As is typical of a Vigilante Action film, Corey Yuen’s Righting Wrongs intersperses the thrilling action with discussions on the thin line that divides revenge and justice. Unlike most films of such a nature, though, these dramatic beats aren’t lip service before the hero rights all injustices in a violent fashion. More so than the carefully crafted but rugged set pieces, they leave a mark on the viewer. A few key scenes delve into this theme and the clashing psyche of its protagonists and antagonist.

The first is fittingly the opening setup of its protagonist’s arc. Jason Ha (Yuen Biao), a disciplined prosecutor from Hong Kong, is visiting his mentor in New Zealand. Under his guidance, he has learned to respect law and order and fight for justice. However, when his mentor is mercilessly gunned down, Jason is disillusioned and seeks revenge in a high-speed pursuit.

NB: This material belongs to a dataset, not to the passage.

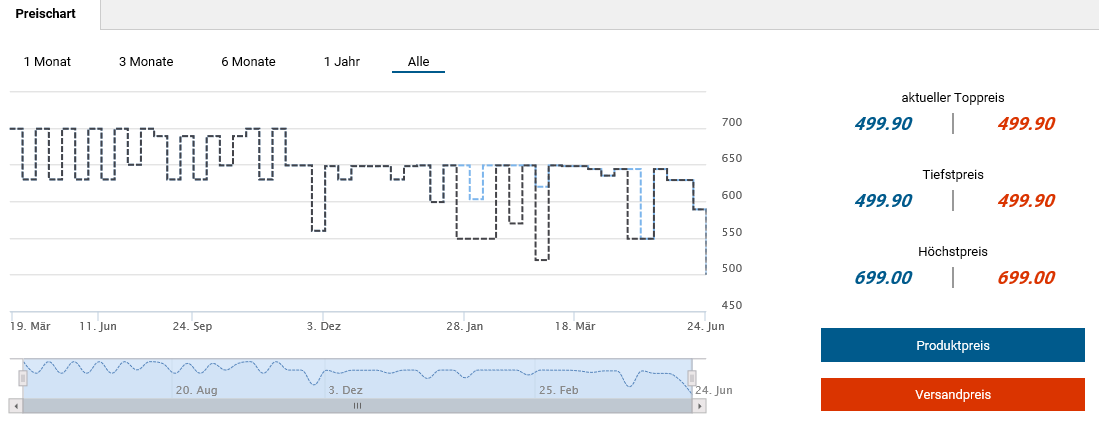Click the 28. Jan x-axis label

point(464,326)
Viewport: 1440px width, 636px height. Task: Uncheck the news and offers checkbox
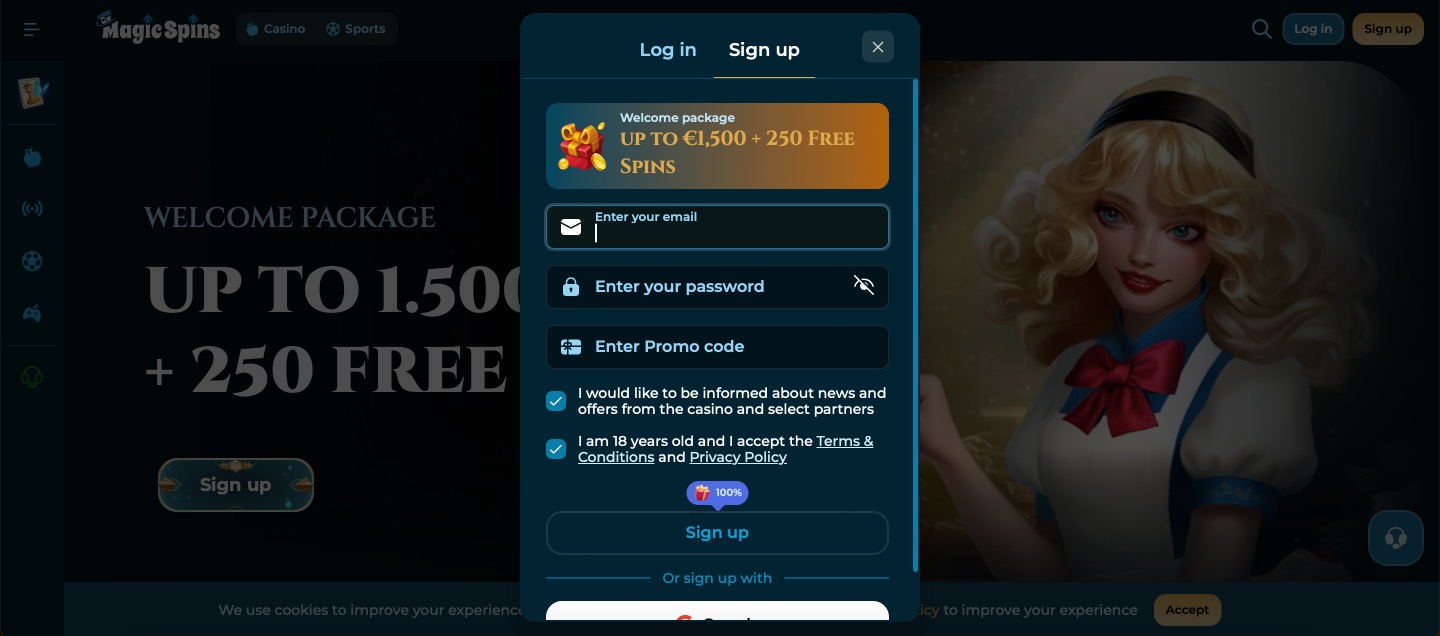pos(556,401)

All Jason has left to show for his mentor is a book of laws riddled with bullet holes. It’s an unsubtle metaphor for how flimsy and full of holes the system he is tasked to uphold truly is.

Back home in Hong Kong, this comes in the form of corrupted systems, allowing criminals to bypass laws to gain freedom. For Jason, the only true path to justice is in the murder of the guilty. It’s a starkly dark premise, suppressing many of Yuen Biao’s natural charms so that he may channel his dramatic chops for his most iconic solo lead role. Jason’s struggles to be this harbinger for justice and how he gets caught in the miasma to do the right thing are echoed ever so subtly by Biao’s furrowed brow.

Inspector Cindy Si (Cynthia Rothrock) represents the opposing side of this issue, who can likewise let loose but prefers to stick to the rules. Their first meeting really relays Yuen’s core debate with the circumstances and the two characters’ arcs. As a model train races between them, the two use it as a metaphor to discuss how the law operates with a fixed destination.

If something were to disrupt the tracks, the question would be whether it is more important to fix the tracks or to find the source of the disruption by all means necessary. The question remains unanswered in their constant tug-of-war to clean the city, and the two lead characters are at an impasse. At the center of the plot is a mastermind who is also part of the system and echoes that Jason’s track is correct.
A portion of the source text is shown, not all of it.